[PROBLEM STATEMENT] In the material below, pictures must be dropped. Repeat exactly, and only, the lines from the line with "You are a GUI" to the line with "Given: Add a new layer with the plus icon", both ends included.

Content starts

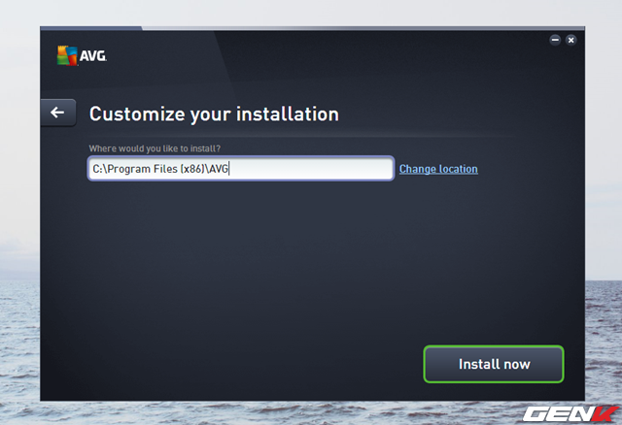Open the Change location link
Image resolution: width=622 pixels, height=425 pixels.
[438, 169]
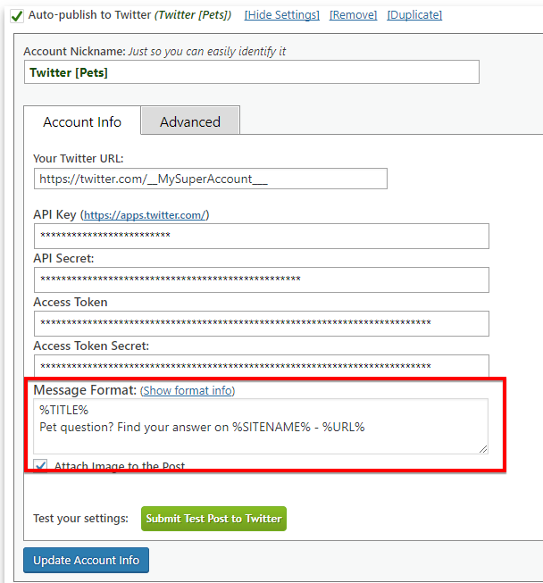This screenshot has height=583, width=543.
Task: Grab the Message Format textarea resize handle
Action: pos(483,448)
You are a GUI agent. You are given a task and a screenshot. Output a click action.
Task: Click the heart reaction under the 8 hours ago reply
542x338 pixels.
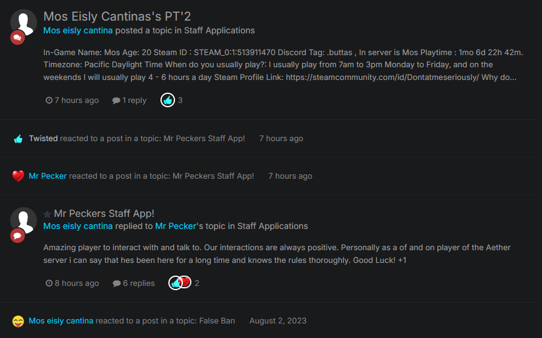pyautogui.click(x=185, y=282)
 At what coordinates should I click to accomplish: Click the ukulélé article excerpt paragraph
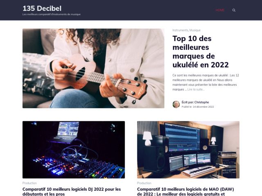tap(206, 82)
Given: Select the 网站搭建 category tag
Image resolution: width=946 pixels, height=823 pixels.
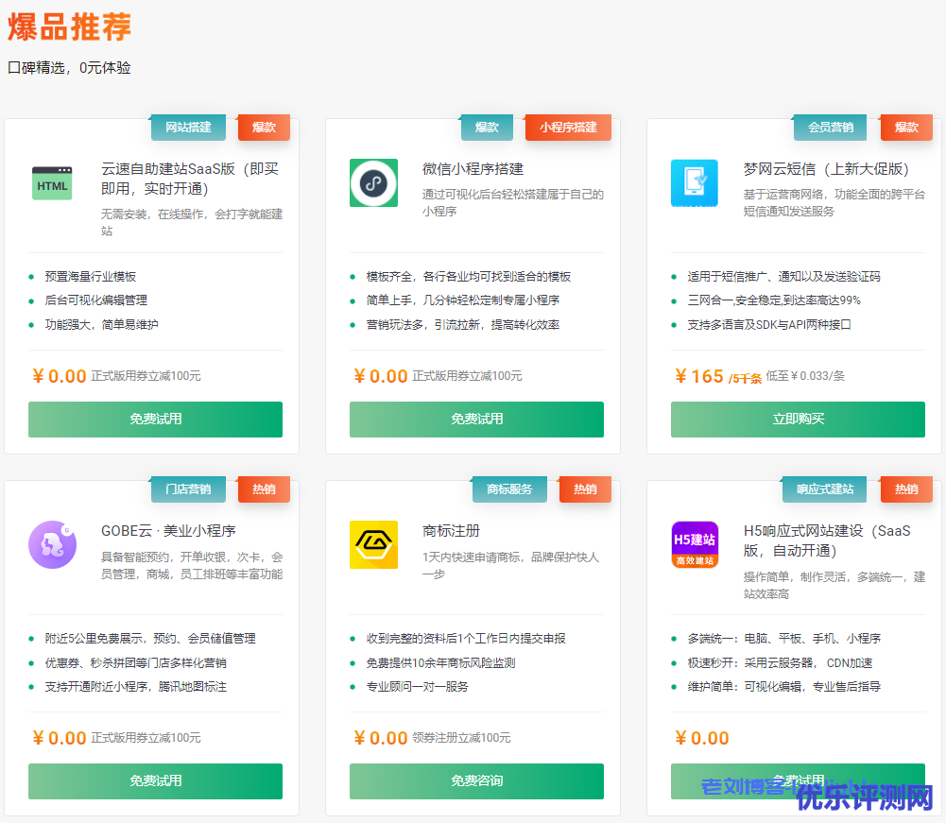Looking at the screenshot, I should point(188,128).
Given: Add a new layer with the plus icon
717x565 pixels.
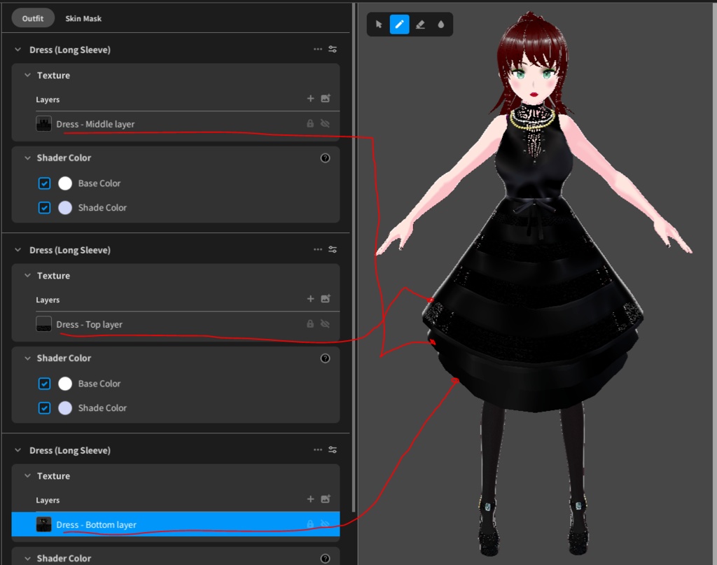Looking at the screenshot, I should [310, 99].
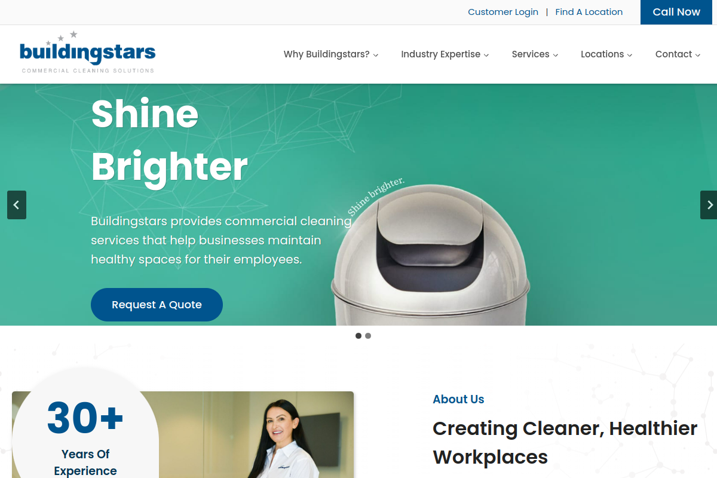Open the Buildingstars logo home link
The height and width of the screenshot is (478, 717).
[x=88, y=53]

Content ends
Content starts

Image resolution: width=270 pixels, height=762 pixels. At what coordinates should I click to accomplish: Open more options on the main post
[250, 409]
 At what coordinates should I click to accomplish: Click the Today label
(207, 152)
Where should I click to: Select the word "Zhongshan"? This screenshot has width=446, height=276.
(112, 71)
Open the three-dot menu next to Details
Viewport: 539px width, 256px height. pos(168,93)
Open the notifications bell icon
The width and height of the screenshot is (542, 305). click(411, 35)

Content ends

[TASK SOLUTION]
You are a GUI agent. You are given a task and a screenshot. Output a click action.
Task: Click the heart reaction under the 8 hours ago reply
542x338 pixels.
pyautogui.click(x=185, y=282)
 At what coordinates should I click to accomplish: Click the ukulélé article excerpt paragraph
tap(206, 82)
Given: Select the 网站搭建 category tag
Image resolution: width=946 pixels, height=823 pixels.
Looking at the screenshot, I should point(188,128).
Given: Add a new layer with the plus icon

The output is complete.